Man Does Medicine Ball Push Ups | Push Up Variations

Muscles focused: Performing the transfer on an unstable med ball promotes stability throughout each side of your physique

  • Assume a push-up place along with your palms elevated on a drugs ball. Place the medication ball instantly beneath your chest along with your palms on both facet of it.
  • As this push-up variation may be powerful on the wrists, place your palms in exterior rotation on the medication ball — level your thumbs towards your head and your draw your fingers out to the edges (away from the heels of your palms).
  • Position your toes huge for stability. Engage your core and squeeze your glutes to maintain your physique straight.
  • Bend your arms and decrease your torso towards the medication ball. Keep your head down and your elbows near your sides.
  • Pause as soon as your chest is inside a number of inches of the medication ball. Then, push your self again as much as the beginning place.
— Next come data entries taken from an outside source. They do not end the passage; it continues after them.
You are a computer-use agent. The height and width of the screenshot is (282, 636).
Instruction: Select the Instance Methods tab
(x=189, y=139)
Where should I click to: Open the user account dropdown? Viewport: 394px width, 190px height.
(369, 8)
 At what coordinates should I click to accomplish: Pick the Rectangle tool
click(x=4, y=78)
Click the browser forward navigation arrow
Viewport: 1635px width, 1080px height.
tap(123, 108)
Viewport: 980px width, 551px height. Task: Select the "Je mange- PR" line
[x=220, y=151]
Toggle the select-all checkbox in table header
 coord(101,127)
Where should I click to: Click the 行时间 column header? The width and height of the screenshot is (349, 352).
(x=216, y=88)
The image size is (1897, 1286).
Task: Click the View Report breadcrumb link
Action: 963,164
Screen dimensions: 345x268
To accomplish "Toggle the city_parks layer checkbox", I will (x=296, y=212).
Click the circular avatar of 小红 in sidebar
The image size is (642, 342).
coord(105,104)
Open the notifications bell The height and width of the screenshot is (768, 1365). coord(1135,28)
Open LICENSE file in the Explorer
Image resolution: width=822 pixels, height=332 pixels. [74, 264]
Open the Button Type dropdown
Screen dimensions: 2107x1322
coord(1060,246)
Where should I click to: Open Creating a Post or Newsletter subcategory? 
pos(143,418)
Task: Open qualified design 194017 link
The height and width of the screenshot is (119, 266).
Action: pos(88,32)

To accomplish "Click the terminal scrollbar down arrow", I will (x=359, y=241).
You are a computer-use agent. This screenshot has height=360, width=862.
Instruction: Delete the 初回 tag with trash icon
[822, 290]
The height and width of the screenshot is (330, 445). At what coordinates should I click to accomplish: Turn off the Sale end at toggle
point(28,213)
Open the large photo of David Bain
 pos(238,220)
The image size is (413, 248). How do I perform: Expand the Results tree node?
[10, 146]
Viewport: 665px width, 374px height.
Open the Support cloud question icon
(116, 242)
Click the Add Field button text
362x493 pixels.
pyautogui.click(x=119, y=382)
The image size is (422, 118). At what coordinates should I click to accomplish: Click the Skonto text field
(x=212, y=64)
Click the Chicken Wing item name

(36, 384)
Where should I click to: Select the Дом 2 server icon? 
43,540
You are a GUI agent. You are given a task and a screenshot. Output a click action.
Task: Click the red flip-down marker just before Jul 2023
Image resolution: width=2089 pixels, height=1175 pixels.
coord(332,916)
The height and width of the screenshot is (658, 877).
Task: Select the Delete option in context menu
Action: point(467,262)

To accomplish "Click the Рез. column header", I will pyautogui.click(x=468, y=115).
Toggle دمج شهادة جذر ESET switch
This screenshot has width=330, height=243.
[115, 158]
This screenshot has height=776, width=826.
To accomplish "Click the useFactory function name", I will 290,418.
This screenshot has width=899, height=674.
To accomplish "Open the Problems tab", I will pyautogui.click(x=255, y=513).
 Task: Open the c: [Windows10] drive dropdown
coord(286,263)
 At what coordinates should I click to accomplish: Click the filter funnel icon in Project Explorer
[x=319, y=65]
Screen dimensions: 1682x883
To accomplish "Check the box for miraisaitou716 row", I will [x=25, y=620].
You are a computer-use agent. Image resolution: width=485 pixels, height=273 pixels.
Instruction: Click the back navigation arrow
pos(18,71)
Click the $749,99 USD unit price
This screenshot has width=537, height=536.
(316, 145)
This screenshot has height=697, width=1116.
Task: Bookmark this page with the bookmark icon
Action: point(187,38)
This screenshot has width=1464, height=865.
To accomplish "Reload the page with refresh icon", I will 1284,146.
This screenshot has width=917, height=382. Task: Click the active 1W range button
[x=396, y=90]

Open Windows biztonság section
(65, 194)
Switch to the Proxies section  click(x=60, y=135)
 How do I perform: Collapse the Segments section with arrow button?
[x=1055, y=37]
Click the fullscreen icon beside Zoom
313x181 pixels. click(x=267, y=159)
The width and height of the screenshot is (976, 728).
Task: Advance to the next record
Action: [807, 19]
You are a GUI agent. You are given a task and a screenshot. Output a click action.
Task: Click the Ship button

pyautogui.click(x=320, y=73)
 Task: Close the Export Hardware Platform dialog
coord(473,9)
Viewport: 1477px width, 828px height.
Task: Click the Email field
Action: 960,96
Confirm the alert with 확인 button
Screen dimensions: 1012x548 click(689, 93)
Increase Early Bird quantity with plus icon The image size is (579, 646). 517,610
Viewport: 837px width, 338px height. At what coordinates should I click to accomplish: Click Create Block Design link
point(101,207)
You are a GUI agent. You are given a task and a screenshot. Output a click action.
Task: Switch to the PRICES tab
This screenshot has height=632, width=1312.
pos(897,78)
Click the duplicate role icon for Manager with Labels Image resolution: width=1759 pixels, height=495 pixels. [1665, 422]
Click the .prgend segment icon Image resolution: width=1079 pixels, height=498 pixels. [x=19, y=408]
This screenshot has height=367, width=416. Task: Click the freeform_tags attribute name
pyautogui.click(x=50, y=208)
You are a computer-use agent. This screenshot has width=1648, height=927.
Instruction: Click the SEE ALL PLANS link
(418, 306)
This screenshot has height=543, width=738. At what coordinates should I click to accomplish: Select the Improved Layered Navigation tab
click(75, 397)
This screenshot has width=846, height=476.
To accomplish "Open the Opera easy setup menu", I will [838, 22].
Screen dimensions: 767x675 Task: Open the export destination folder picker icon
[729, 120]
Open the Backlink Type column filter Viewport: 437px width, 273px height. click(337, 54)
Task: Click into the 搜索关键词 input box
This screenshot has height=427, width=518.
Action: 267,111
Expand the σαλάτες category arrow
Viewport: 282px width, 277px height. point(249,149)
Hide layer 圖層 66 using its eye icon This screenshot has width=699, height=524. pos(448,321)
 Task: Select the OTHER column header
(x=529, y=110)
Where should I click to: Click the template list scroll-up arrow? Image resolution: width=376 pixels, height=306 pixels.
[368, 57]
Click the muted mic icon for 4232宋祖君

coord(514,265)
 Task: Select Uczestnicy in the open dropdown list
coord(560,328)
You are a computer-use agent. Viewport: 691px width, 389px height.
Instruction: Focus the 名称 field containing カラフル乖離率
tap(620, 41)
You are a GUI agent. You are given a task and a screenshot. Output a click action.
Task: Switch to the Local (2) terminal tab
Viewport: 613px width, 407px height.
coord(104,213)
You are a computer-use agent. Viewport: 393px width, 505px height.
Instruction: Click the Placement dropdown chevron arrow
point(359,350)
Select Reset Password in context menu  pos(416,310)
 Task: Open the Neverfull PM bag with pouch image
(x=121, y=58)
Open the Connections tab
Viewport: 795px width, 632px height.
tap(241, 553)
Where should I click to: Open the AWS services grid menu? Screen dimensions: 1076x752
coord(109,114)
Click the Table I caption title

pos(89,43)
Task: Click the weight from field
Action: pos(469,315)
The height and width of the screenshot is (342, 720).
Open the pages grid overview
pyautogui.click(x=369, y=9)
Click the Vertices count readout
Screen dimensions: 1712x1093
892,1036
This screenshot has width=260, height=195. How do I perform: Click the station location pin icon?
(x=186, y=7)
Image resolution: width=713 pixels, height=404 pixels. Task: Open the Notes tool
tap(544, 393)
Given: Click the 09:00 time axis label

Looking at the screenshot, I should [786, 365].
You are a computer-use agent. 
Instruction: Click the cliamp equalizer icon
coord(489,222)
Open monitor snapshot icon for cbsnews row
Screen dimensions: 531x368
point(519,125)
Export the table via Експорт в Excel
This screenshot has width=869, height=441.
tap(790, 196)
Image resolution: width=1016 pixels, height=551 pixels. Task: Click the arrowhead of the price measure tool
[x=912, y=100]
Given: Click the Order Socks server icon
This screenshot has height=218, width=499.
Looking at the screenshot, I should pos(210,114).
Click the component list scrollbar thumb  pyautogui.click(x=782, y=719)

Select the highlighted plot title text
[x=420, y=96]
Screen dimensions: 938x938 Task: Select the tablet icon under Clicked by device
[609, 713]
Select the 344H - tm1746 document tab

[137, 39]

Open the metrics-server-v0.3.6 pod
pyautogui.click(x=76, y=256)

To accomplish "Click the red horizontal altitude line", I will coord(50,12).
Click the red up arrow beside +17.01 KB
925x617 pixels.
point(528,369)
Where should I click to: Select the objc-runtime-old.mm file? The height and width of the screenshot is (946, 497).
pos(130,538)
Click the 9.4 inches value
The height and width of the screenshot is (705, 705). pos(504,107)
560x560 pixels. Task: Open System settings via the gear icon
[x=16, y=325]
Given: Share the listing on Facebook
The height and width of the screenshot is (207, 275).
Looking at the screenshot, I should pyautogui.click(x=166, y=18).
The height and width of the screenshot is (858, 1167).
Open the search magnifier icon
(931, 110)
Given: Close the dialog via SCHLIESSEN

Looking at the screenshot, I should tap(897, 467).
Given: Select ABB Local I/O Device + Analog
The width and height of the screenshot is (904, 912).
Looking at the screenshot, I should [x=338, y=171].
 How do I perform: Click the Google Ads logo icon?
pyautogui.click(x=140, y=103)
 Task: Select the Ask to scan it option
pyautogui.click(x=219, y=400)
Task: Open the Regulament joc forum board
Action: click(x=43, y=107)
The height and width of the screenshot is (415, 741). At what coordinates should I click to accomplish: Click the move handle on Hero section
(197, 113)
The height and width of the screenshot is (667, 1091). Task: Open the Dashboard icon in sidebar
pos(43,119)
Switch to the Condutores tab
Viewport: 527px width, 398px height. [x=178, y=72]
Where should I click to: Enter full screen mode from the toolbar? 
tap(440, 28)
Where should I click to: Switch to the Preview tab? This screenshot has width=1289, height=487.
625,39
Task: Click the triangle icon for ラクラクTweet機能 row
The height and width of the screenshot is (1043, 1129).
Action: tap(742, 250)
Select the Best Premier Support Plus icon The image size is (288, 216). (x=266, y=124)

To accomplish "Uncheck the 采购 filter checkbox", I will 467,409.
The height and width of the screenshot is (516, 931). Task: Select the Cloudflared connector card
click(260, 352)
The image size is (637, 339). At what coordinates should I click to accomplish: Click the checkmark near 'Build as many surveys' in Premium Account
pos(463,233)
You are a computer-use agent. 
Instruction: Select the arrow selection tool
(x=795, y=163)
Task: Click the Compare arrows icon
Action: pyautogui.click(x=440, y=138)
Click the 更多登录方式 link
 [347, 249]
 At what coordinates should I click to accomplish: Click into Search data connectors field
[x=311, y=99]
What Muscles Do Push-Ups Work?

As touched upon above, these are the first muscle tissues you’ll interact to some extent throughout any push-up.

Chest

chest muscle anatomy | chest muscles

Your pectoral muscle tissues (often known as your “pecs“) work to attract your higher arms towards your physique. You’ll really feel them in the course of the elevating and reducing parts of the push-up.

Shoulders

shoulder heads deltoid | shoulder workout for mass

The deltoid muscle tissues help your pecs in bringing your arms towards your physique in the course of the reducing portion of the push-up, and pushing the ground away in the course of the elevating portion.

Triceps

triceps anatomy | arm muscles

Your horseshoe-shaped triceps muscle tissues — positioned on the backs of your higher arms — work in partnership along with your shoulders and chest to decrease and lift your physique within the push-up.

Core

When performed proper, the push-up will interact your rectus abdominis (a.okay.a. the six-pack muscle), in addition to the transverse abdominis, which is the deep core muscle that lies beneath it. Together, these core muscle tissues work to maintain your trunk secure all through the motion.